Christina Justiz’s first solo exhibition, “Cut a Tree, Start a Fire, Melt the Ice, Start a Flood,” opens Feb. 7 at the Paul Mellon Art Center in Wallingford. An opening reception is Friday, Feb. 10. and the show runs until March 3.
The art center describes her work better than I can:
Translating and transposing her love of life to great visual effect, Christina paints in an aura of calm intensity, as one who might be composing music. The results are remarkable constructions, which include figuration, as well as abstract patterns of fractal unity and complexity, that reflect her sensitivity to nature and science, as well as to the metaphysical/ archetypal aspects of our surroundings and existence. Her work is rich in all of life’s tangibles: color, shape, and texture.
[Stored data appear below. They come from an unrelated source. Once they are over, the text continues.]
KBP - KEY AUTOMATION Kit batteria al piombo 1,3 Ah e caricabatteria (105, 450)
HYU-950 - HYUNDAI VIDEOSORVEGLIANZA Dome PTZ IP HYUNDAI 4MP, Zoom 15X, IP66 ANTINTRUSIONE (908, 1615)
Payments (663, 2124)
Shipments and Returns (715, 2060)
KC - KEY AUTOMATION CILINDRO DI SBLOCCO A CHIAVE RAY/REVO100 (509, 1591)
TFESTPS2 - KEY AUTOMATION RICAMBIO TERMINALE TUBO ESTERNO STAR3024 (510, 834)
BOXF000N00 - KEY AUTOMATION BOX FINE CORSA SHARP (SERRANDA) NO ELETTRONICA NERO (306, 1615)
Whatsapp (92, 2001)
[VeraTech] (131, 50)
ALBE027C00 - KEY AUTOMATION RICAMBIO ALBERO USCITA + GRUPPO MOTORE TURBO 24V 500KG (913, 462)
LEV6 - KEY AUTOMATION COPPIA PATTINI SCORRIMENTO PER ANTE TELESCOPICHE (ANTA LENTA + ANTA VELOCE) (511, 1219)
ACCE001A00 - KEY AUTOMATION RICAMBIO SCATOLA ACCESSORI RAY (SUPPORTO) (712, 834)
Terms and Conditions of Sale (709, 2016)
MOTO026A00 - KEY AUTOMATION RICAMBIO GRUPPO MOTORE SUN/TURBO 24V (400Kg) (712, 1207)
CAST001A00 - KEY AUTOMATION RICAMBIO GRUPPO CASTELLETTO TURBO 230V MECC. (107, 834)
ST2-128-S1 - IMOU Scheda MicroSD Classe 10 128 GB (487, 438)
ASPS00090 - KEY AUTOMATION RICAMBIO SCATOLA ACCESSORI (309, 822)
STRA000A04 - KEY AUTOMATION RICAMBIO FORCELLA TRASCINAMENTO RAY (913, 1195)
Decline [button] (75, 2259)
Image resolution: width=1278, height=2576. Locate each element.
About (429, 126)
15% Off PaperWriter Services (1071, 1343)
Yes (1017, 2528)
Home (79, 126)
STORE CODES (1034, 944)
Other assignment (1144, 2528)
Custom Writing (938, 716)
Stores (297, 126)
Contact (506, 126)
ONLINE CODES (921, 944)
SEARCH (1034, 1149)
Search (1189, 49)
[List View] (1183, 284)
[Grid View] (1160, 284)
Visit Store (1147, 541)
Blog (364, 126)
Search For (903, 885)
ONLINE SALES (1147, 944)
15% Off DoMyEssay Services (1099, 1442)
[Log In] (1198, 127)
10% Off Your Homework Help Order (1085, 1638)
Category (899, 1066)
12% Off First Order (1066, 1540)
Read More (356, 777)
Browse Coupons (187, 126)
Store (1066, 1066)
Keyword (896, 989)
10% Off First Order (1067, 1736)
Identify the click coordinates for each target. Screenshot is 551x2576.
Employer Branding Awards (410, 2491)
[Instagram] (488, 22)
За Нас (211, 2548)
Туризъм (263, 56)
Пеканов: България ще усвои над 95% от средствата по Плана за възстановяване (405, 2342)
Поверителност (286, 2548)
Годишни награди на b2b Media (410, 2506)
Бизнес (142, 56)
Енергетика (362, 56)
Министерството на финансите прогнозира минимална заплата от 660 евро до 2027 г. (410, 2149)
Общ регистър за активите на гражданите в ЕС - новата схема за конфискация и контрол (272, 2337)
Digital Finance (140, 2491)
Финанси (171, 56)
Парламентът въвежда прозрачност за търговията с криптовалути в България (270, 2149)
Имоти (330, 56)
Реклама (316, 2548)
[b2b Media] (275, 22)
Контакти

Christina simultaneously creates a mood and a message, which invokes the inherent need in all of us to believe in a greater force, scientific or metaphysical.
The exhib will feature works created during the past three years, “made cohesive by a palpable meditative quality that forms the groundwork for each of her pieces,” according to the art center’s publicity sheet.
Also on display will be the first part of Christina and partner Christopher Roush’s most recent collaboration “QR_SERIES,” in which they create digital, interactive versions of her artwork. Viewers will be able to participate with the work on their smart phone, tablet, or desktop computer.
Our collaboration is focused on exploring the opportunities that modern technology offers to augment a viewer’s ability to interact and engage with a work of art. What new experiences can be gained by moving art from the relatively restrictive, static state of the physical form, into the limitless potential of the digital realm?
Each of our pieces begins with a painting. By combining images taken of the physical work with mathematical algorithms which emulate Christina’s artistic decisions, a digital version of the work is created. Once it has been translated into a language the computer understands, it enables us to do things which are impossible with the physical piece. Elements of the work can be manipulated programatically, allowing us to add animation to the implied motion of the static painting; users can directly rearrange, resize, recolor, and otherwise change the painting on their iPad, smart phone, or laptop; they can click a single link to share the collaboration through their social networks. Unlike with traditional paintings, what they are sharing is not a representation of the work, but the work of art itself.
The Brooklyn artist was born and raised in New York. She graduated from Sarah Lawrence College in 2008, where she concentrated in Religious Philosophy & Visual Arts. She was recently awarded “Best Emerging Artist” in Nashville’s largest art fair, Artclectic.